Matt Peron, who looks after active, passive and smart beta portfolios for Northern Trust, was answering what he described as the number one question on smart beta from clients, namely “can these factors persist?”.
Peron’s remarks came in a presentation which told of how his smart beta team choose stocks based on the factors of low volatility, high dividend, high quality, momentum, size and value to help engineer portfolios designed to complement investors existing mix of risks, liabilities and assets.
“Having done this for 30 years it is clear that there are behavioural anomalies in markets,” said Peron. “We do not see the structure of the market has changed that significantly. We believe these factors will persist.”
He explained that the low volatility premium exists because of active managers buying high volatility stocks and the premium for value stocks exists over five years, due to a lack of patience by investors to hold such stocks.
He added his team had looked at other equity premium factors, but found them to be transitory or harder to prove. “If there is not a behavioural or structural reason we will not put them into our platform,” he said, adding that he knew of around 15 academic papers backing the factors his team relied on, giving them confidence they will persist.
Peron listed several ways in which his clients were using such factors in equity portfolios.
He showed how a US defined benefit fund was planning to cut its fixed income allocation from 40 per cent to 20 per cent. The gap is to be filled with a low volatility equity portfolio tailored to approximate the fund’s liabilities and to pay a higher return to build the fund’s surplus.

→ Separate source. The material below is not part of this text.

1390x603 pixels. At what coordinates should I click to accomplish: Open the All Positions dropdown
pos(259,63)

He also told of how multi-manager portfolios could introduce inefficient ways of capturing the factors listed above, and so engineered portfolios that redress such imbalances were another popular offer to clients.
Lastly, he showed the optimal mix of factors to help build a portfolio with a fixed time horizon, revealing that a 40 year portfolio should ideally have very little low-volatility exposure, but that this was the opposite for a four year portfolio.

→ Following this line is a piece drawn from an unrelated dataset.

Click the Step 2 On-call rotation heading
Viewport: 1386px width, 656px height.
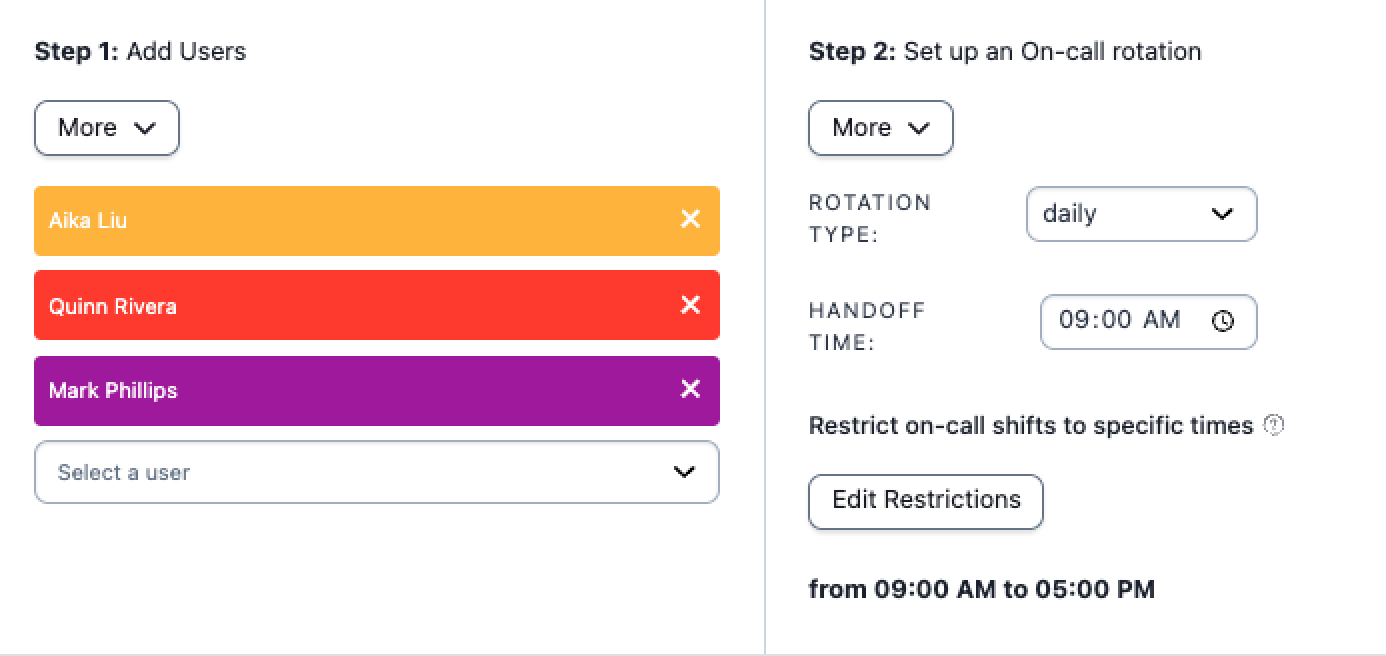point(1004,52)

Peron’s presentation was matched with case studies from QSuper and Perpetual Private on the use of smart beta.
Both Alex Waschka, senior portfolio manager and economist at QSuper and Kyle Lidbury, head of investment research at Perpetual Private, revealed how they were using smart beta portfolios to skew away from the market cap exposure they had with other fund managers. In the case of Lidbury, this was done to help achieve what he described as a “sleep easy, growth” strategy for private clients that focused on quality and high dividend stocks. It was also done to skew global equity portfolios away from sectors already highly covered in Australian equity portfolios.
Waschka revealed how QSuper creates its own smart beta indices to dampen the volatility of its market cap exposure with other managers. QSuper had undertaken this work itself due to the strength of its in-house quant team.